The key question is, does the driving experience of the 320d suffer when it loses 11g/km CO2 in the 320d EfficientDynamics? Thankfully the answer is no – this model can still be a rewarding driver’s car. This is helped by the ability to change the car’s drive settings, between Eco Pro mode, which maximises fuel economy (by reducing the throttle response), Comfort, and Sport – which improves the throttle reaction. Although there’s no Sport+ setting, you can still select a switch to dial down the intervention of the stability control system, and combining this with the Sport setting means that you can still enjoy traditional rear-wheel drive handling characteristics.
Of course it’s still just as effective when eating up the miles on the nation’s motorways, when it provides a comfortable and refined means of transport. And for city driving, the Auto Start-Stop system will cut the engine and provide you with peace and quiet when you’re stationary in traffic. Complaints? Very few, but if we were to be picky, the engine can be a bit noisy and the manual ‘boxes in BMWs always seem to be somewhat of a struggle to get into reverse gear.
The 320d EfficientDynamics has an official combined economy figure of 68.9mpg and emissions of just 109g/km CO2. This compares to 120g/km for the standard 320d (or 118g/km with automatic transmission). One issue is that this shows no improvement over the figures of the previous generation model. This may be seen as disappointing, especially as the new model is lighter and more aerodynamic. However, although the official figures are unchanged compared to the old car, in real-life driving we found the new 320d EfficientDynamics to be more economical. Not only that, we found it to be one of the best cars we’ve tested all year in terms of real life mpg versus official mpg. A fair proportion of our test route was on motorways, which is likely to reflect real life use of the car, and we averaged 61.4mpg.
Very few cars that we test average over 60mpg in real life use, and downsized petrol engines usually end up being furthest away from their official figures. Two-litre diesels usually end up being closest to their official figures, and our experience with the 320d EfficientDynamics supports that view.
For the first time you can also specify the 320d EfficientDynamics with automatic transmission in addition to the six-speed manual.
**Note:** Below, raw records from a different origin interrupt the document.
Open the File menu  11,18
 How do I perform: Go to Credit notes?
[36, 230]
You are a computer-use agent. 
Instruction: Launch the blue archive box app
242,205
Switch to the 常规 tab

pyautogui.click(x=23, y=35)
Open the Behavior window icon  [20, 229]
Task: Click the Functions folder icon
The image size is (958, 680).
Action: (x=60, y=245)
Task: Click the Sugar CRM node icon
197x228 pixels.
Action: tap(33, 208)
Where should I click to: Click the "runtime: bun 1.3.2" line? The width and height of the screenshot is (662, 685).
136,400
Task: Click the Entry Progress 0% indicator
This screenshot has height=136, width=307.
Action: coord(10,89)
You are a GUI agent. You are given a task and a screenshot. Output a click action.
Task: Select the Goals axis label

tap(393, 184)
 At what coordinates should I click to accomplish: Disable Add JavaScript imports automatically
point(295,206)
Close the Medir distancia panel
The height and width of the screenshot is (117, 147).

Urban fuel economy improves to 56.5mpg but extra-urban economy drops slightly to 78.5mpg; the combined figure remains unchanged at 68.9mpg.
The basic price for the BMW 320d EfficientDynamics is £28,080, however our test car had a number of options, including BMW Professional Multimedia package (£1,995), leather upholstery (£1,265), visibility package ( £925), interior comfort package (£675) and metallic paintwork (£610). In total all the options came to £7,695, taking the total price of the car to £35,775.
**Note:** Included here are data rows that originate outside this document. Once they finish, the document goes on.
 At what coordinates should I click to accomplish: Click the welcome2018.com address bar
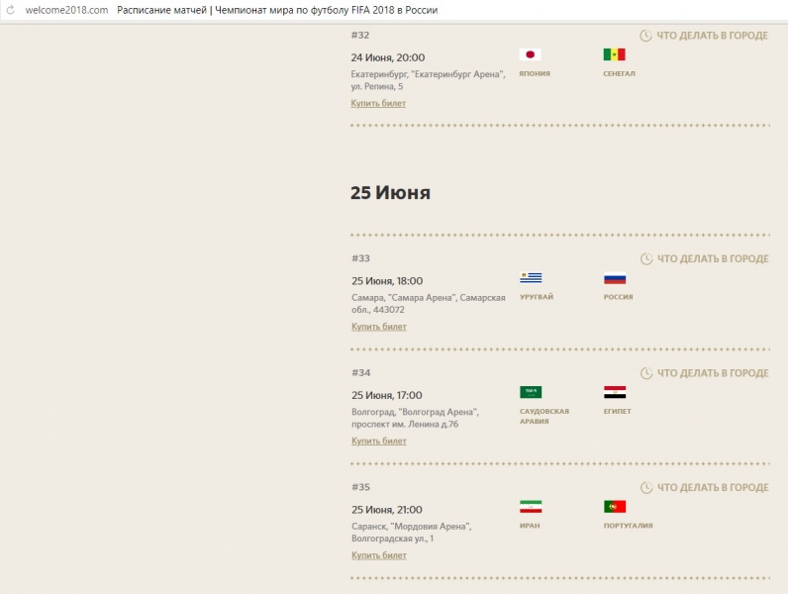(x=66, y=10)
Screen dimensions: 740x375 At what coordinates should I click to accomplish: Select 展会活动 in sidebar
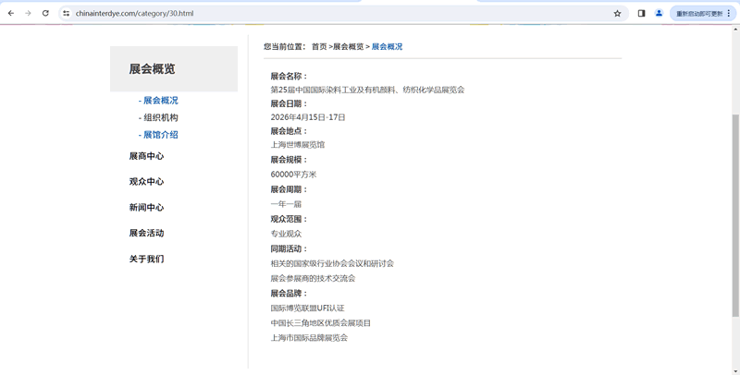146,234

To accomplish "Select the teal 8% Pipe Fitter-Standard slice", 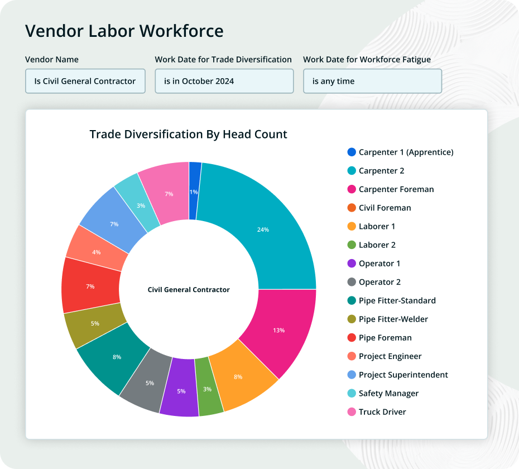I will pos(117,356).
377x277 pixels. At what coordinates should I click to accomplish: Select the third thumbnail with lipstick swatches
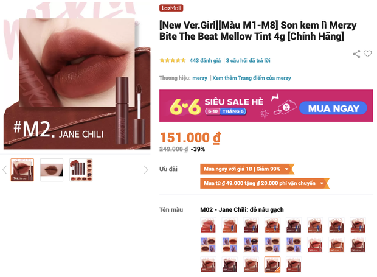(81, 170)
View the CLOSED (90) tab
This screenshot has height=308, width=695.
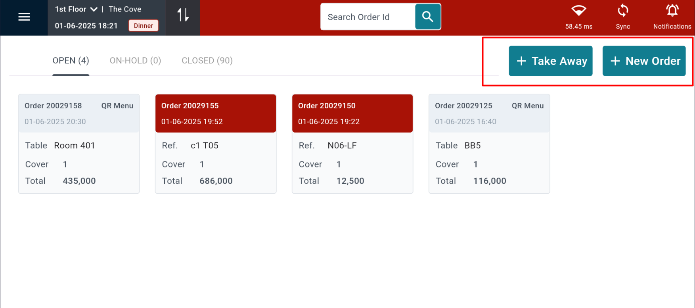(x=207, y=61)
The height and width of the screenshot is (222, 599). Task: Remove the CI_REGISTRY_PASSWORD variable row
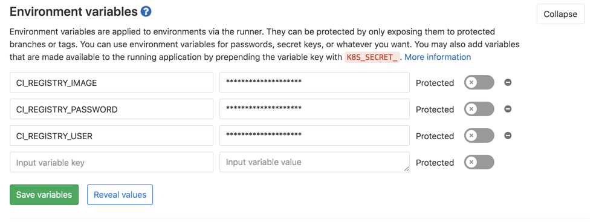click(x=508, y=109)
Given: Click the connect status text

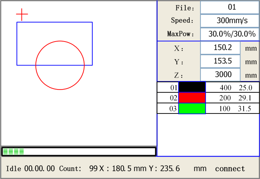Looking at the screenshot, I should click(230, 169).
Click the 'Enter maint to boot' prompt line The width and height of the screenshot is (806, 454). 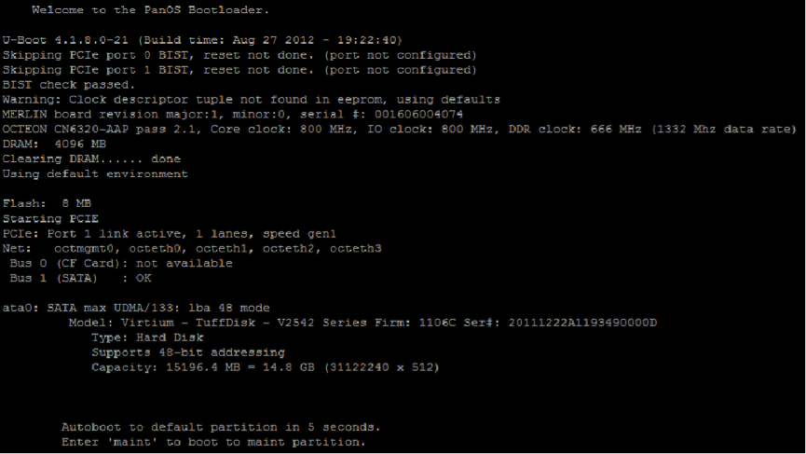tap(213, 442)
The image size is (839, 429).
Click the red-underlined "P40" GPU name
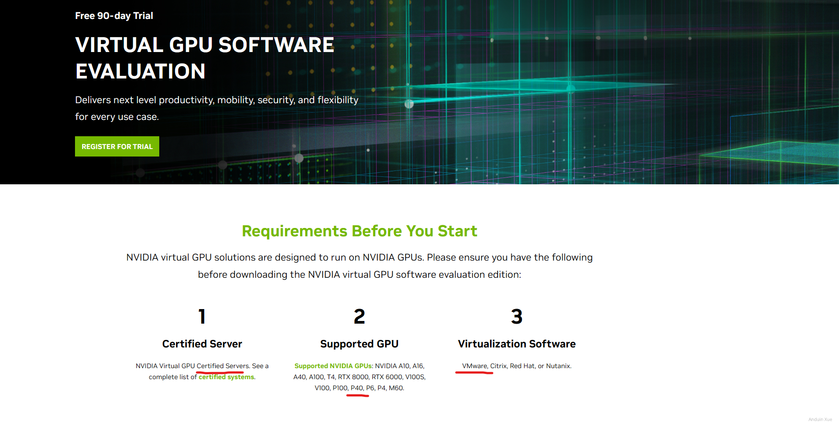click(x=357, y=388)
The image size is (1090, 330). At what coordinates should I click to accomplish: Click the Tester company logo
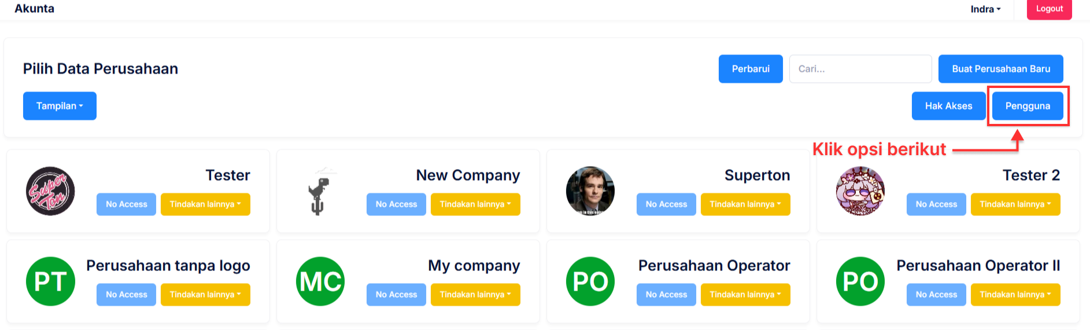pos(50,191)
There’s a wide range of models in the 3 Series line-up. The petrol line-up features the 316i, 320i (including an EfficientDynamics version), 328i, 335i and there’s also the ActiveHybrid3. The diesel range features the 316d, 318d, 320d and 330d.
Trim levels are ES, SE, Sport, M Sport, Modern and Luxury. Prices start at £22,850 and rise to £43,225.
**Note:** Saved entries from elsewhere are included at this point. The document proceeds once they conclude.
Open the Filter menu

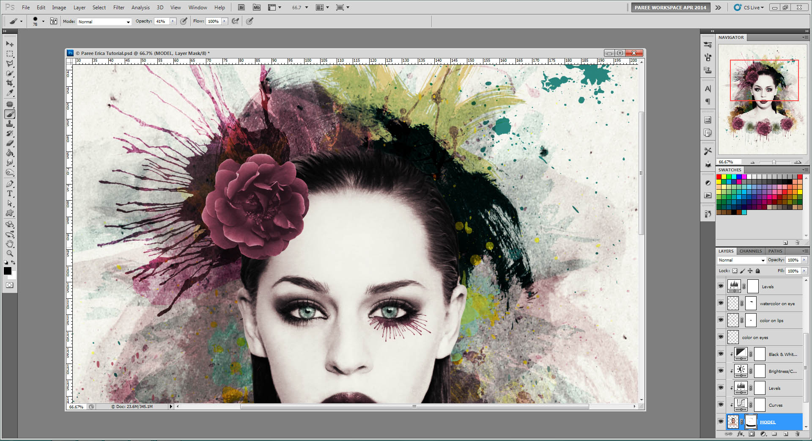tap(118, 8)
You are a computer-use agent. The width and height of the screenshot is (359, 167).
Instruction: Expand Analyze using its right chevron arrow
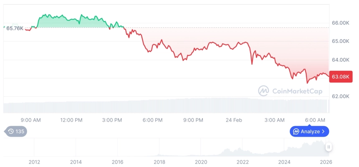click(x=324, y=132)
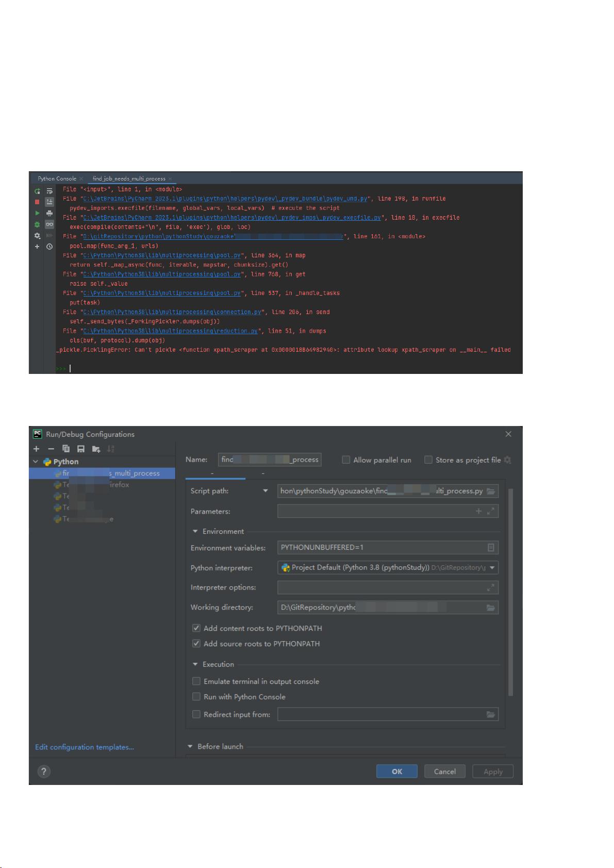Click the Add New Configuration plus icon
The image size is (614, 868).
[x=36, y=449]
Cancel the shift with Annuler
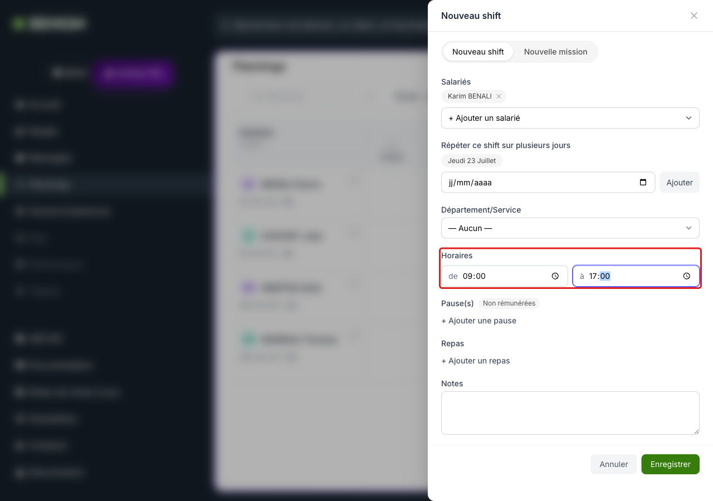The width and height of the screenshot is (713, 501). click(614, 464)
If you want more practicality, the 3 Series Touring is coming very soon.
The BMW 320d EfficientDynamics offers luxury, comfort, performance, an engaging driving experience, and high levels of economy – both in terms of its official figures and in real-life mpg. It also looks good, inside and out, and has an aspirational brand that people want to see parked on their drive. For combining all these qualities it’s difficult to award the 320d EfficientDynamics with anything less than a Green-Car-Guide rating of 10 out of 10.